Text section =
Secured Party Appointed Attorney-in-Fact. The Grantor hereby appoints the Secured Party the Grantor’s attorney-in-fact, with full authority in the place and stead of the Grantor and in the name of the Grantor or otherwise, from time to time during the continuance of an Event of Default in the Secured Party’s discretion to take any action and to execute any instrument which the Secured Party may deem necessary or advisable to accomplish the purposes of this Agreement (but the Secured Party shall not be obligated to and shall have no liability to the Grantor or any third party for failure to do so or take action). This appointment, being coupled with an interest,

 


 

shall be irrevocable. The Grantor hereby ratifies all that said attorneys shall lawfully do or cause to be done by virtue hereof.
9.
Secured Party May Perform. If the Grantor fails to perform any obligation contained in this Agreement, the Secured Party may itself perform, or cause performance of, such obligation, and the expenses of the Secured Party incurred in connection therewith shall be payable by the Grantor; provided that the Secured Party shall not be required to perform or discharge any obligation of the Grantor.

Supplied data =
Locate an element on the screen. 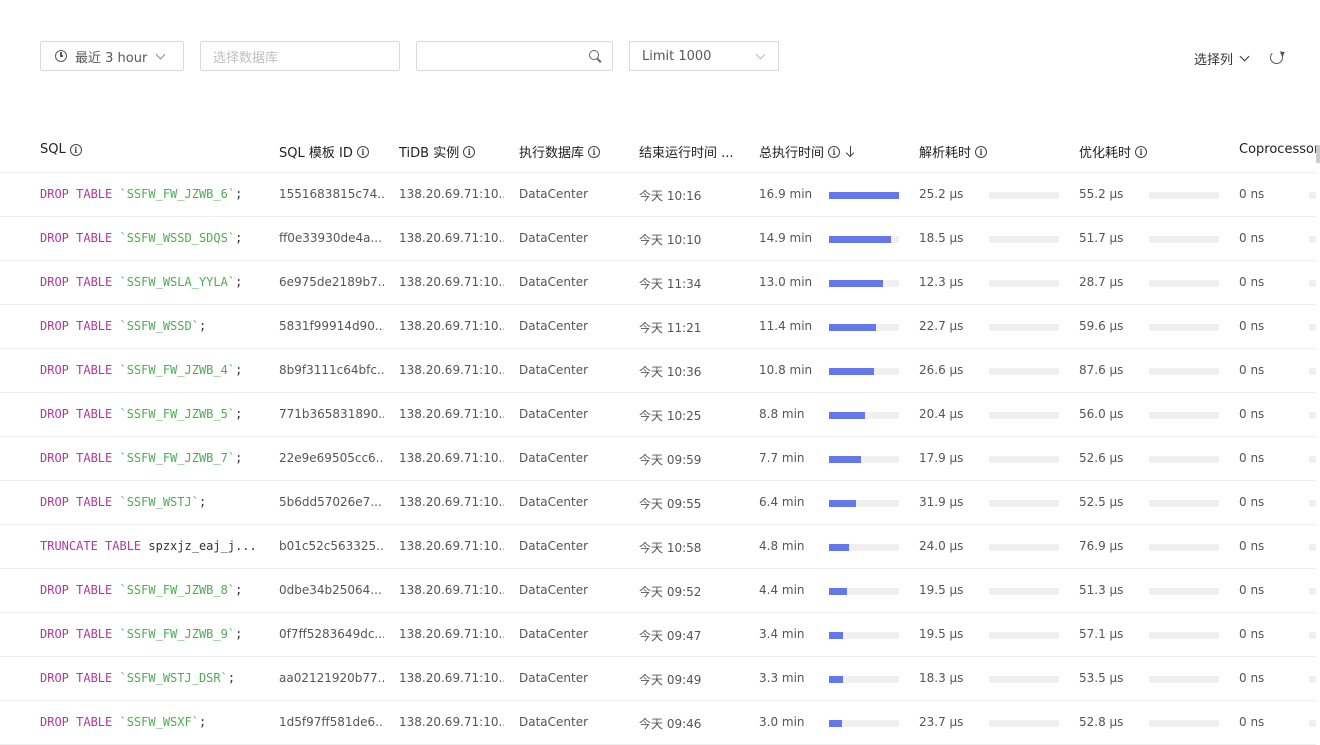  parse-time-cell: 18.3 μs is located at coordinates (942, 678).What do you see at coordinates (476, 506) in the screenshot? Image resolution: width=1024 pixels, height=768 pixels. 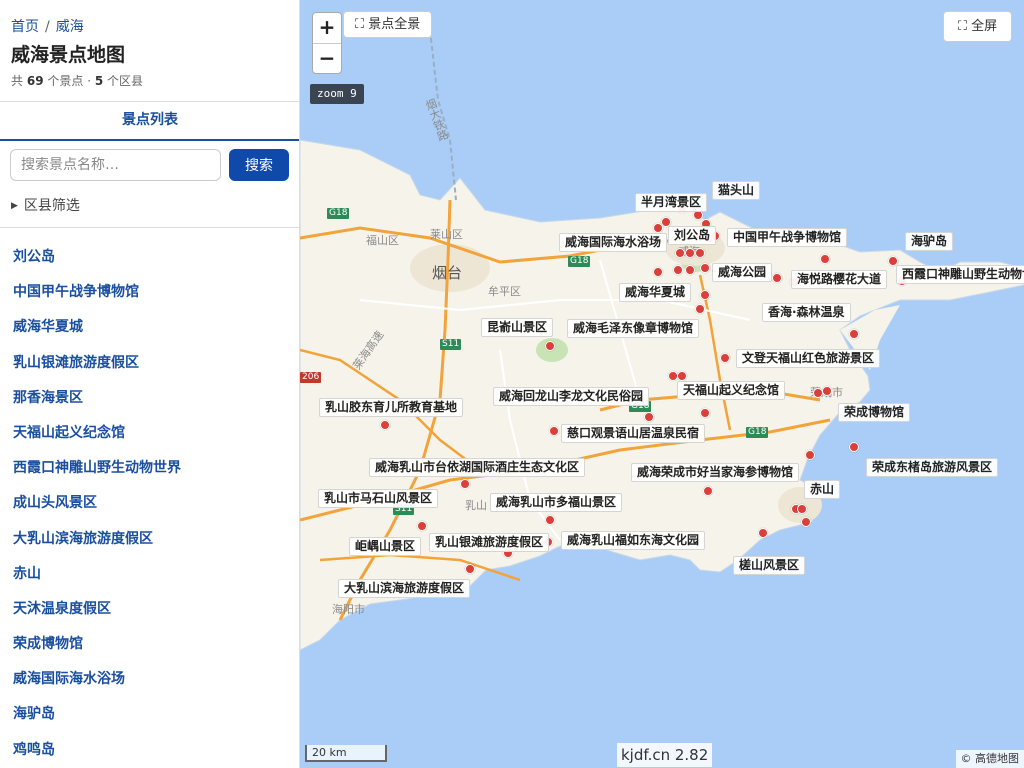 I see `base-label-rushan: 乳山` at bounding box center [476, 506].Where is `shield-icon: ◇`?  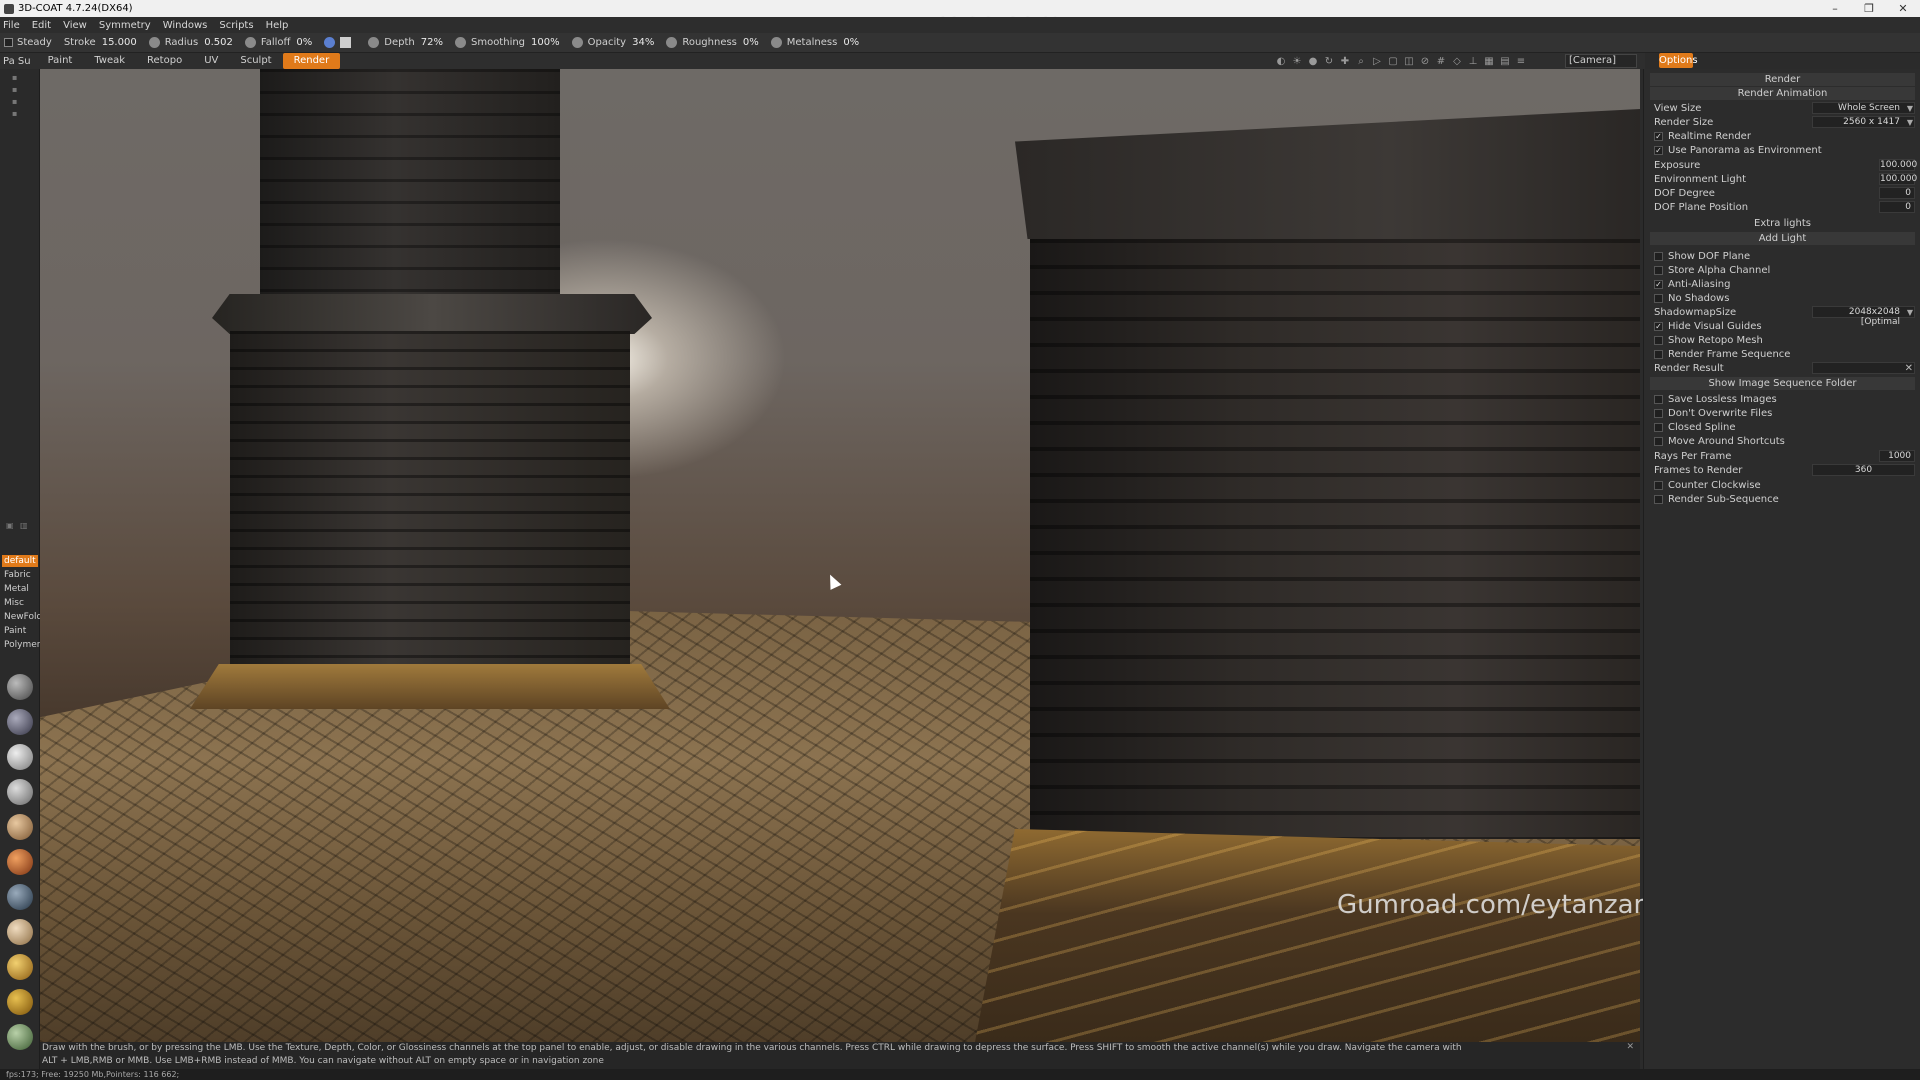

Tasks =
1 - Reproduce the stretch of the security agreement excerpt from "shall be irrevocable." through "of the Grantor.".
2 - Answer the following questions using the security agreement excerpt.
(a) During what condition may the Secured Party act as the Grantor's attorney-in-fact?
(b) Is the appointment described as revocable or irrevocable?
(c) Who must pay the expenses the Secured Party incurs in performing an obligation the Grantor failed to perform?
3 - Compose the next portion of the security agreement excerpt, beginning after its final sentence.
The material that appears after the security agreement excerpt is separate from it.

Responses per task =
1 -
shall be irrevocable. The Grantor hereby ratifies all that said attorneys shall lawfully do or cause to be done by virtue hereof.
9.
Secured Party May Perform. If the Grantor fails to perform any obligation contained in this Agreement, the Secured Party may itself perform, or cause performance of, such obligation, and the expenses of the Secured Party incurred in connection therewith shall be payable by the Grantor; provided that the Secured Party shall not be required to perform or discharge any obligation of the Grantor.

2 -
(a) During the continuance of an Event of Default.
(b) Irrevocable.
(c) The Grantor.

3 -
10.
Reasonable Care. The Secured Party shall have no duty with respect to the care and preservation of the Collateral beyond the exercise of reasonable care. The Secured Party shall be deemed to have exercised reasonable care in the custody and preservation of the Collateral in its possession if the Collateral is accorded treatment substantially equal to that which the Secured Party accords its own property, it being understood that the Secured Party shall not have any responsibility for (a) ascertaining or taking action with respect to any claims, the nature or sufficiency of any payment or performance by any party under or pursuant to any agreement relating to the Collateral or other matters relative to any Collateral, whether or not the Secured Party has or is deemed to have knowledge of such matters, or (b) taking any necessary steps to preserve rights against any parties with respect to any Collateral. Nothing set forth in this Agreement, nor the exercise by the Secured Party of any of the rights and remedies hereunder, shall relieve the Grantor from the performance of any obligation on the Grantor’s part to be performed or observed in respect of any of the Collateral.
11.
Remedies Upon Default.
(a)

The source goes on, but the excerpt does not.